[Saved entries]
· · ·

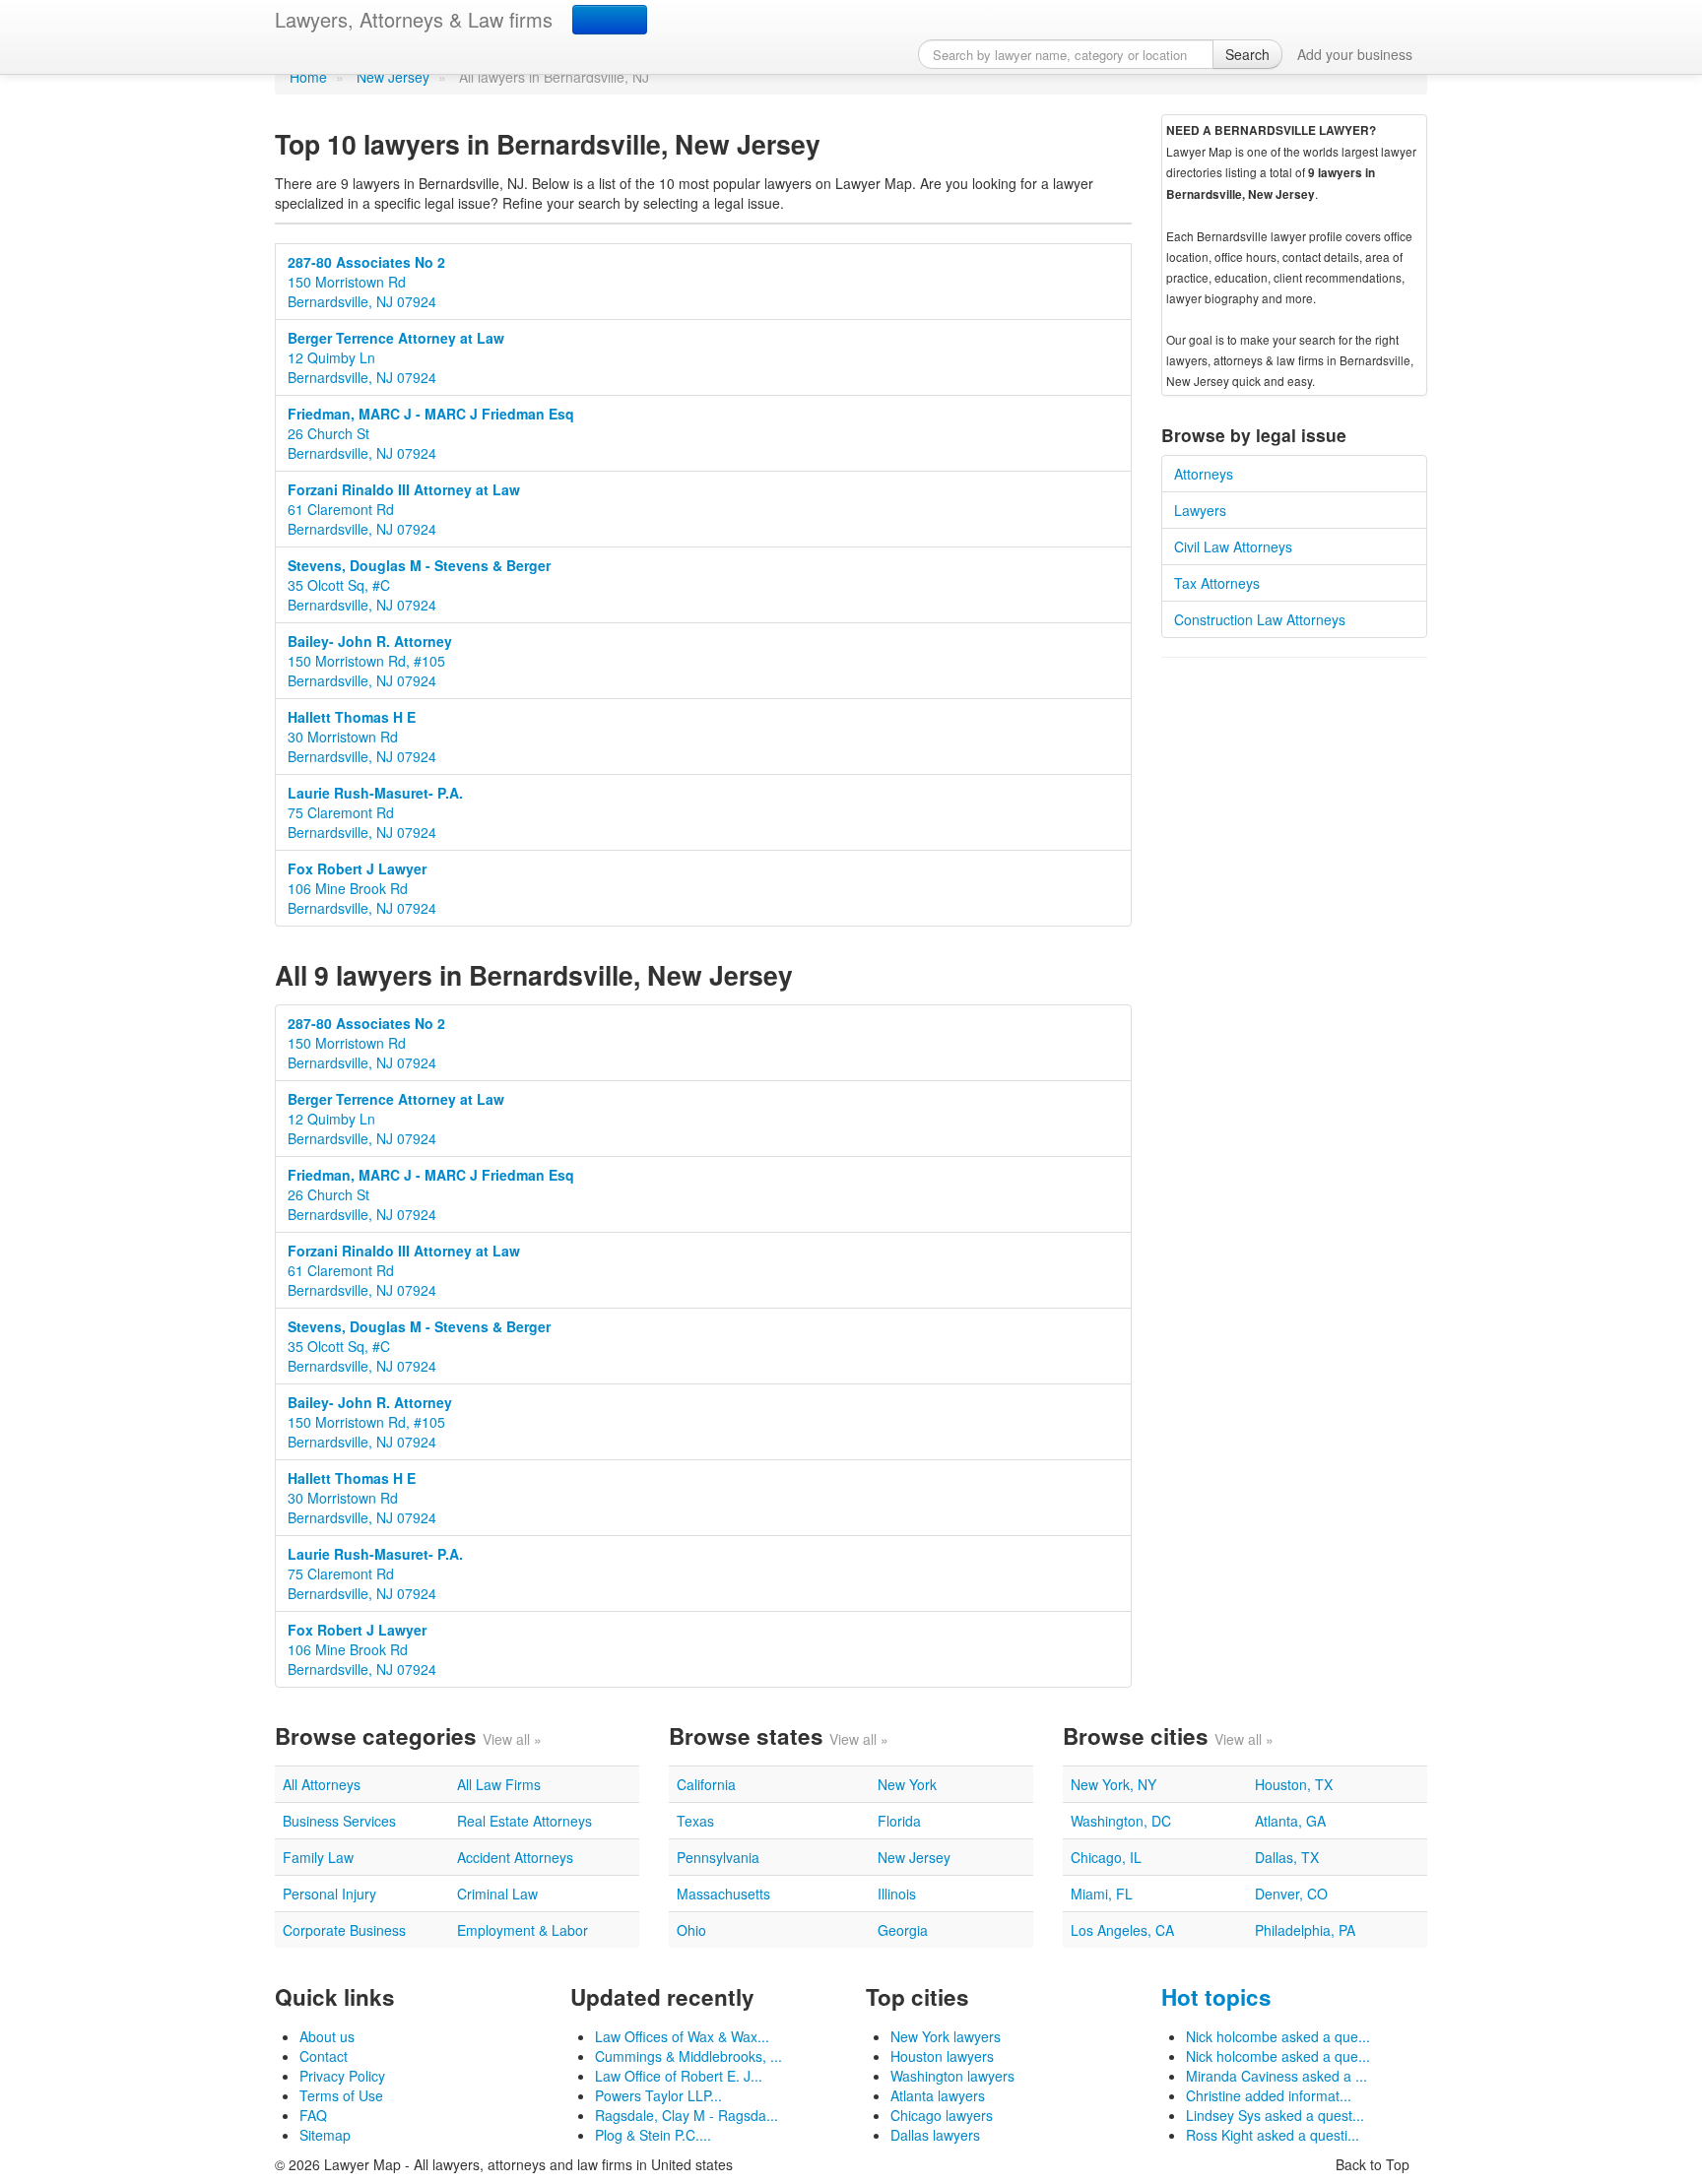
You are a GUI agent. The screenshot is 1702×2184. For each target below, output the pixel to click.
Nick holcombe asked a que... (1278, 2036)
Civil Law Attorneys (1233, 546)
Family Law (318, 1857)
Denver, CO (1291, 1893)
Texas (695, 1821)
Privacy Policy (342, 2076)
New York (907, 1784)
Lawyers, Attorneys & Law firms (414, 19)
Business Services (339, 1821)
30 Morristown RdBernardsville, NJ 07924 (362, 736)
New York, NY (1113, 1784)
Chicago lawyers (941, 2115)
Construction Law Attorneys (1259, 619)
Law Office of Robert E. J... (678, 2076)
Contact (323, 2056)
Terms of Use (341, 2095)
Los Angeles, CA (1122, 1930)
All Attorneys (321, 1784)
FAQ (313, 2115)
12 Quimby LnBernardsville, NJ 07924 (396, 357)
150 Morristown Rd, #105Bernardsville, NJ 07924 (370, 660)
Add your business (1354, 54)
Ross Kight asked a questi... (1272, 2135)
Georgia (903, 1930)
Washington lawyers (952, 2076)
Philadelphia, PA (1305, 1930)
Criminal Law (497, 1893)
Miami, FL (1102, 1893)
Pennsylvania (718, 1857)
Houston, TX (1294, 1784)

· · ·

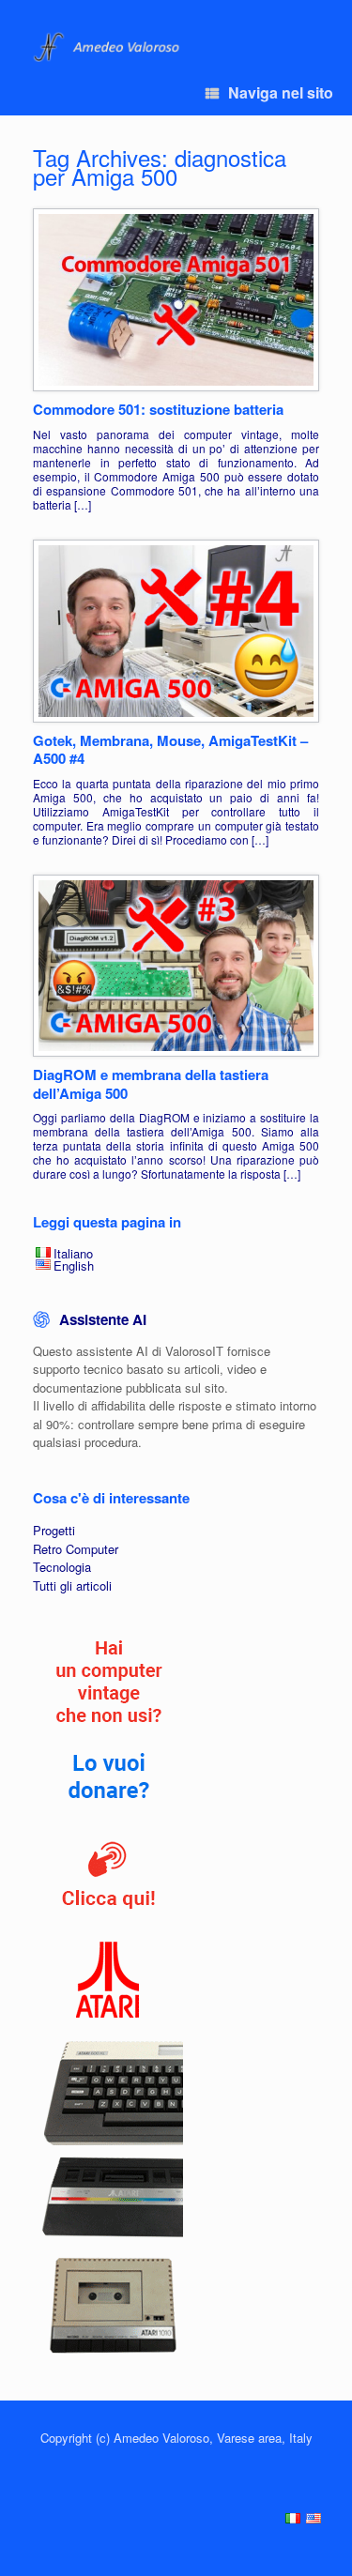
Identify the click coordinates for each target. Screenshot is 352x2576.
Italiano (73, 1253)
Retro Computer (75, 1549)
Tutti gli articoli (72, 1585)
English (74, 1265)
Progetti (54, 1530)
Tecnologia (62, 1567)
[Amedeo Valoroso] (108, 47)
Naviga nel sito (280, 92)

· · ·

- Task brief
Extract from the records above the lines from the one containing "Progetti (54, 1530)" to the one containing "Naviga nel sito (280, 92)", both lines included, exactly as they appear and with nothing else.

- Solution to this task
Progetti (54, 1530)
Tecnologia (62, 1567)
[Amedeo Valoroso] (108, 47)
Naviga nel sito (280, 92)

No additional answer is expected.